Breaking the daily routine and enriching ourselves in a new environment can open you up to take notice of new sights, sounds, smells, experiences and discoveries. Attend industry events that are outside your profession. Walk somewhere without Google Maps and find the way yourself. Walk a new way to work or have breakfast in a new suburb. Our brains have evolved to ignore common things once we feel safe (otherwise we'd be in information overload) so on the usual routines our brains actively block out stimuli. When we break our routine we notice new things as we are less on auto pilot, more present and aware.

Another way to get out of your daily funk is to do activities like going to a gallery and seeing art, listening to a new band or trying a new physical activity (hello ecstatic dance!). 

6. Create time for curiosity and prioritise it, but start small

It takes time to be curious. Books don’t read themselves and you can’t outsource your curiosity, so you must carve out time and prioritise it. Put a new book next to your bed and make it a non-negotiable that you read for 20 minutes before bed. Allow extra travel time to walk the long way or take the beach road. Block out 2 hours on a weekend morning for writing, trying a new exercise, making ceramics or learning how to underwater knit. It doesn’t matter what you choose to do - what matters is you give yourself the time and space required to allow you to follow your curiosities.

Feeling disconnected from curiosity can leave life a little grey, repetitive and it seems like there is no space for creativity. Curiosity is a muscle and it’s been said to ‘use it or lose it’. Starting small can reignite that intuitive thought and the more you discover the more discovery you crave. Ian Leslie, Author of Curious writes: 'The more you know, the more you want to know. Not only that, but the more you know, the more connections you can make between the different bits of knowledge that you have in your head and therefore the more ideas you have, which is why curiosity is really the wellspring of creativity.'

Bauhaus school of design inspired a whole new trend in typography and visual design. Something discovered at MoMA at NGV.

» WORK INSTRUCTIONS
1. Copy the passage on curiosity starting at "It takes time" and ending at "follow your curiosities.", but put "coastal path" wherever "beach road" appears.
2. In the passage on curiosity, how long should you read before bed each night?

» DATA RECORDS
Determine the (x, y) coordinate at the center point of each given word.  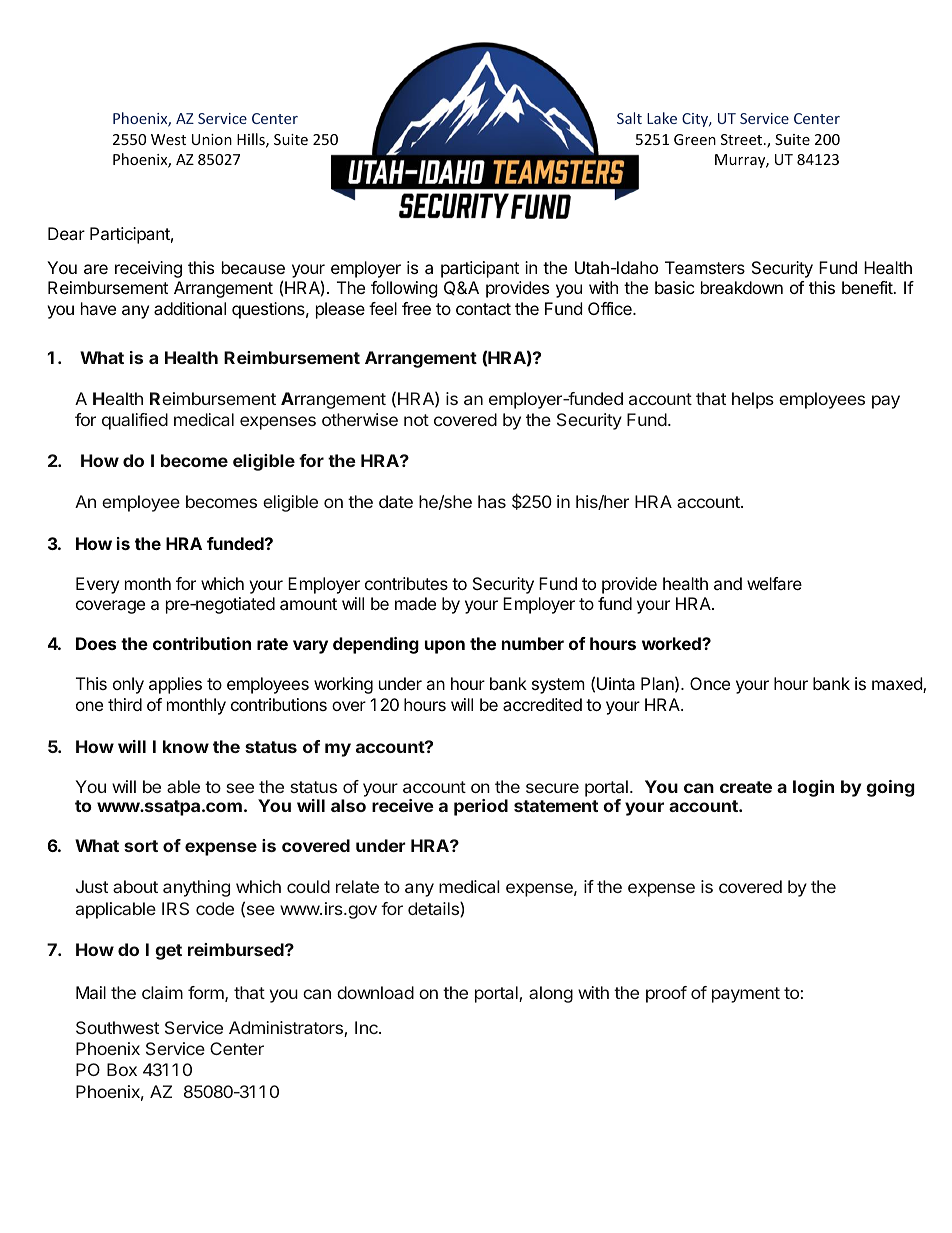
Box (122, 1069)
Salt (629, 118)
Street (743, 139)
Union (212, 139)
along (551, 994)
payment (746, 995)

» ANSWERS BELOW
1.
It takes time to be curious. Books don’t read themselves and you can’t outsource your curiosity, so you must carve out time and prioritise it. Put a new book next to your bed and make it a non-negotiable that you read for 20 minutes before bed. Allow extra travel time to walk the long way or take the coastal path. Block out 2 hours on a weekend morning for writing, trying a new exercise, making ceramics or learning how to underwater knit. It doesn’t matter what you choose to do - what matters is you give yourself the time and space required to allow you to follow your curiosities.

2. 20 minutes.